═════ Исходный текст ═════
Читаем Метафизика взгляда. Этюды о скользящем и проникающем полностью

Короче говоря, сатана Сигнорелли вышел самым что ни есть современным и актуальным: в нем и дух интернета, в нем и динамическая меркантильность нашей цивилизации, и в нем, самое главное, мертвая душа плюрализма как такового, когда любая иерархия ценностей, еще прежде чем возникнуть, уже лежит на земле тысячами равноправных осколков: в самом деле, почему что-то должно быть наверху, что-то в середине, а что-то внизу? по какому праву? так пусть лучше все валяется на земле! главное же – не верить ни во что Высшее и даже не сомневаться в том, что верить совершенно не во что, а остальное приложится.
═════
Продолжите текст о сатане Сигнорелли, начав сразу после его последнего предложения.
═════ Данные ═════
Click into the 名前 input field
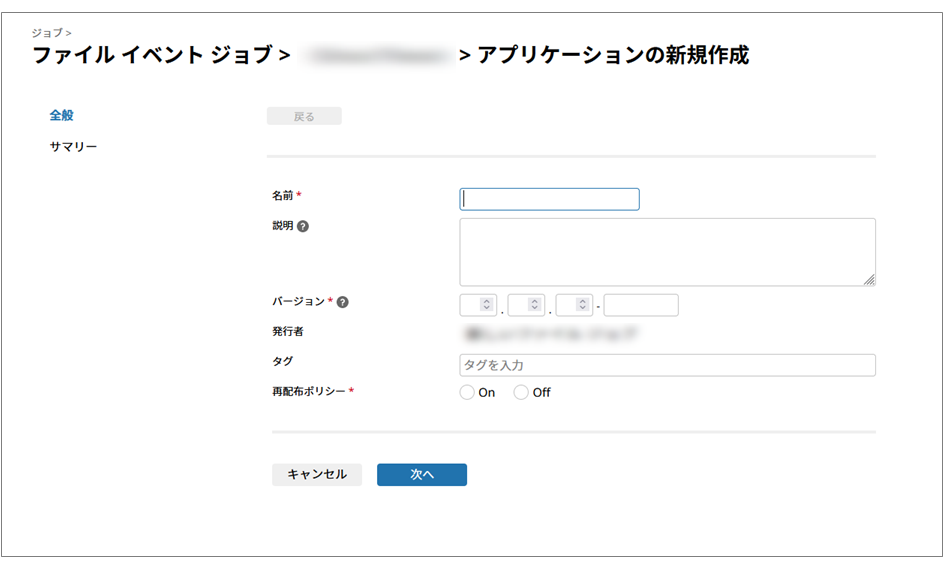Viewport: 945px width, 567px height. pyautogui.click(x=549, y=199)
═════
Ответ на задание
Любопытно, что сам Мефистофель немыслим вне Бога, Воланд также отводит Свету подобающее ему место в космосе, наконец, Джеймс Дьюри и Николай Ставрогин, хотят они того или не хотят, подвигают окружающих их людей как к добру, так и ко злу, и в любом случае к каким-то выдающимся, экстраординарным поступкам, решениям и мыслям, мы видим, что вокруг них вовсю бурлят страсти и творится жизнь, – и только вблизи сатаны Сигнорелли нет ни Бога, ни света, ни тьмы, ни добра, ни зла, ни споров о них, ни даже самой возможности их, нет ни великих поступков, ни судьбоносных решений, ни амбивалентных мыслей нет вообще ничего, кроме всеобъемлющего и мертвящего «дважды два четыре».

Так что эти опущенные долу и глядящие вниз, в символическую бездну, глаза, вкупе с лысой головой, большими ушами, носом и губами, а также скошенным подбородком, – да, быть может этот необычный портрет запечатлел как никакой другой внутреннюю сущность самого для нас страшного и загадочного существа.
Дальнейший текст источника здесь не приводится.